I couldn't feel more "outside naked" than I do right now. I've decided, after a few weeks of deliberation, to take the reins of publishing my next book. Drive Me Wild has been with a crackerjack agent since last September. An editor at a top publishing house for many years, she had enthusiastic hopes of a bidding war and dreams of movie rights; but traditional publishing, I've figured out, is no longer equipped to see the big picture. They refused to publish another author's latest book because her heroine was 18 years old ... which didn't fit their definition of YA (http://indiereader.com/2012/06/how-amazon-saved-my-life/). They refused mine because I lack a platform. Read: I'm not Sarah Palin. Platform, says my agent, gets more amorphous the closer you get to it. My spirit jumped tracks when Seal Press turned me down three weeks ago. I headed to British Columbia to visit confidant-Carole, who just happened to know an indie press publisher. I sat down with him in his garden for a couple of hours and wafted my way into a new world.

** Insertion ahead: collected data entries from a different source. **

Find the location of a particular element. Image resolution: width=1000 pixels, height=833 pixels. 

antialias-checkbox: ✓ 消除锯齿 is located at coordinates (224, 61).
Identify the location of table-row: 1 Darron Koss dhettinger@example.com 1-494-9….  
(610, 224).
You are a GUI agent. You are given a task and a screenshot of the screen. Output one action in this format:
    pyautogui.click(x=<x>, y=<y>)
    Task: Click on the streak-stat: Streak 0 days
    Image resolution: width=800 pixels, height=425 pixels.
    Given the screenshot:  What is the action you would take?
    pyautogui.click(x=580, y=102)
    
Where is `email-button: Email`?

The learning curve was precipitous. It's not self-publishing, it's indie publishing. It's not a book manuscript, it's my intellectual property. Library of Congress numbers are free. POD is print on demand. E-books are as easy as formatting the book, which turns out to be the easy part because first I'm contracting a polish edit. I'd always assumed a publisher would do this. In fact, that's the mantra when one goes indie. It's like divorcing the husband and striking out on your own. Leaving the church behind; the Pope in the dust. Departing a job with benefits. Bottom line, I'm on my own. Edit. Blurbs. Fonts.Cover design. And things I can't begin to imagine. Yet.

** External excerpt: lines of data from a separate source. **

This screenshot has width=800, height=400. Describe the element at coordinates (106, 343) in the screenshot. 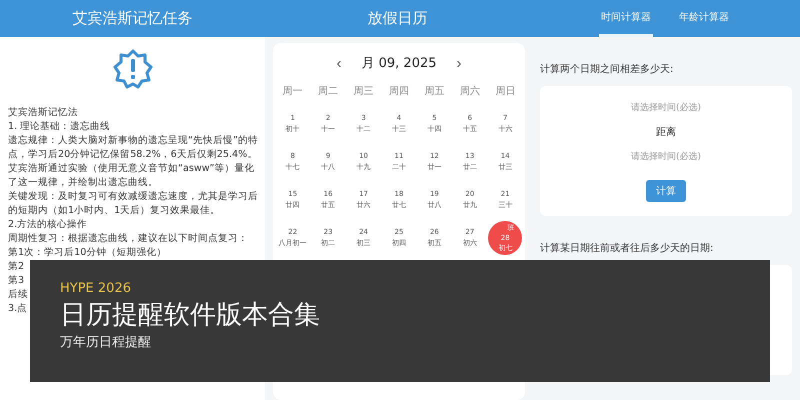

I see `banner-subtitle: 万年历日程提醒` at that location.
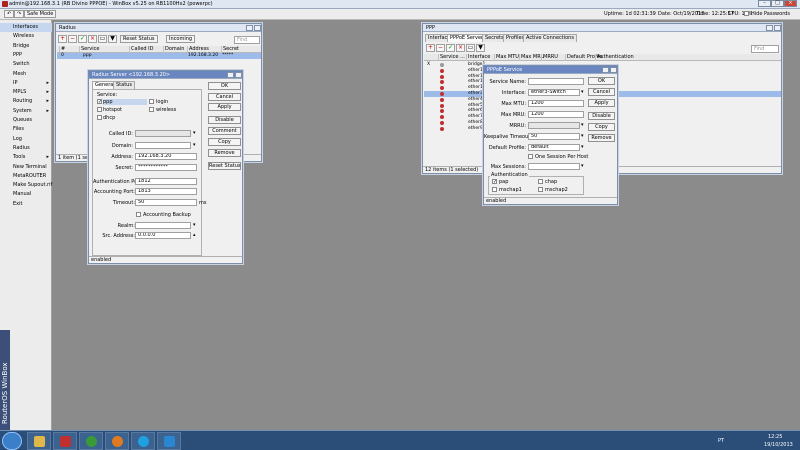  Describe the element at coordinates (26, 176) in the screenshot. I see `sidebar-item-metarouter: MetaROUTER` at that location.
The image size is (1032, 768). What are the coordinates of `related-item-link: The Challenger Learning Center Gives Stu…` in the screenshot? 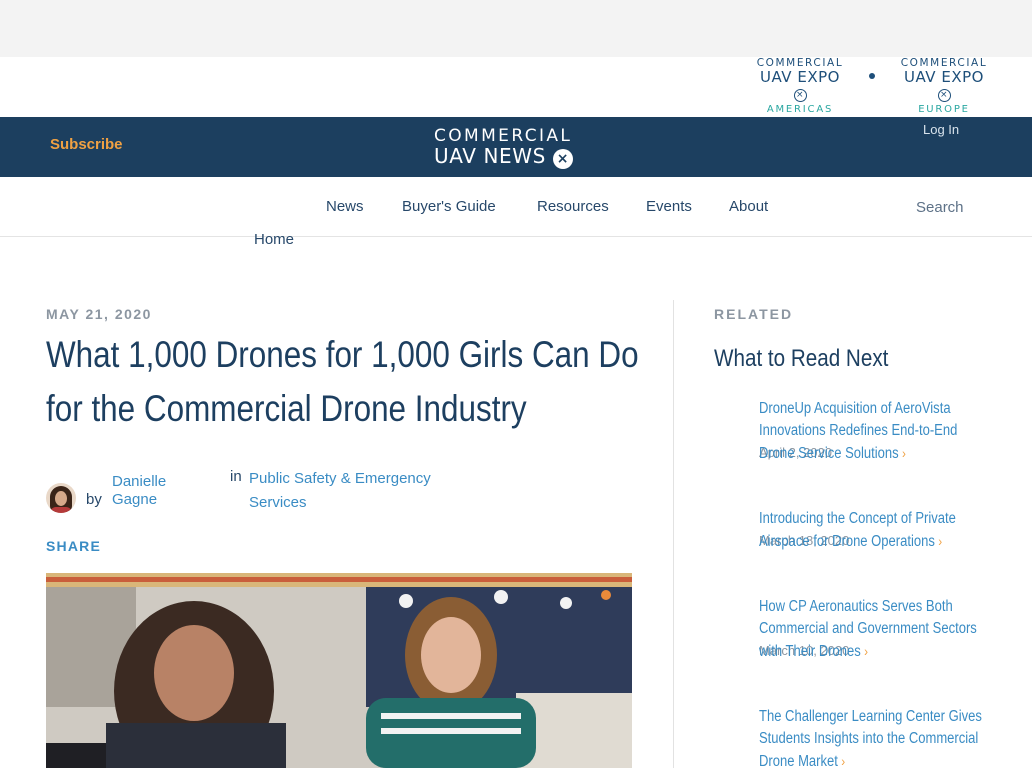 It's located at (876, 737).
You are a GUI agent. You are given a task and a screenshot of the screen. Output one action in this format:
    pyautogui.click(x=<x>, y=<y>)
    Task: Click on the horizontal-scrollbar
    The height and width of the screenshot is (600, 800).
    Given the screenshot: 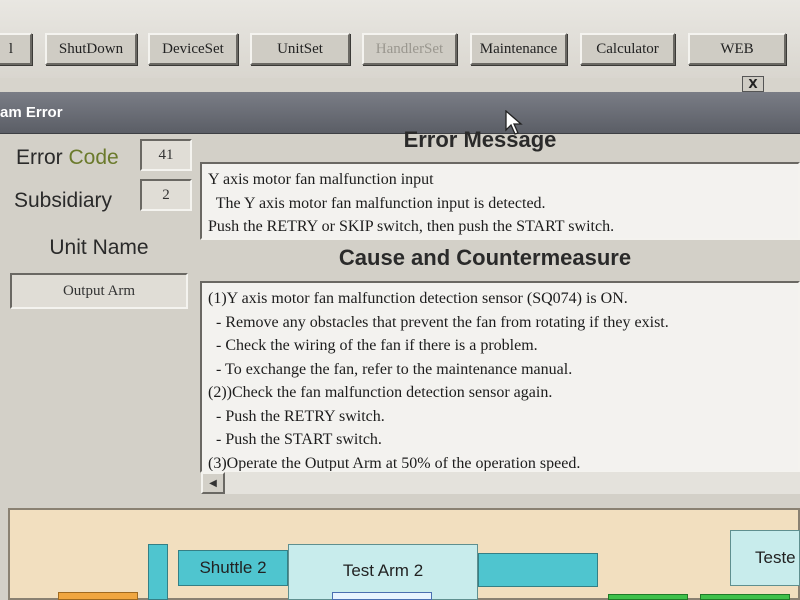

I consulted several editors and asked for samples from each. The one I hired recommended a woman to format for CreateSpace (my POD copies), Amazon and Smashwords, who will get my e-book onto the major e-distributors (Apple I Bookstore, Baker & Taylor, Barnes and Noble, etc.) This woman, it turns out, recently turned her back on the secure, lucrative upscale life in the burbs, pared down and bought a trailer. I call that synchronicity.
I've found that there are as many options as there are finished products. The fact that I wanted to have more than an e-book propelled me to someone who could set up POD copies. I want hard copies to sell myself and for bookstores. I don't pretend to know the ins an outs, but I'm a quick study. Two weeks ago I'd never heard of Smashwords, an ebook publishing and distribution platform that serves 40K independent authors and publishers around the world.
I expect that final edit to land in my inbox the next day or so. Then onto the format-lady. Then, voila! A book is born before I die. My agent says this will help her to land a contract. I wonder if I still want a foot in that old world?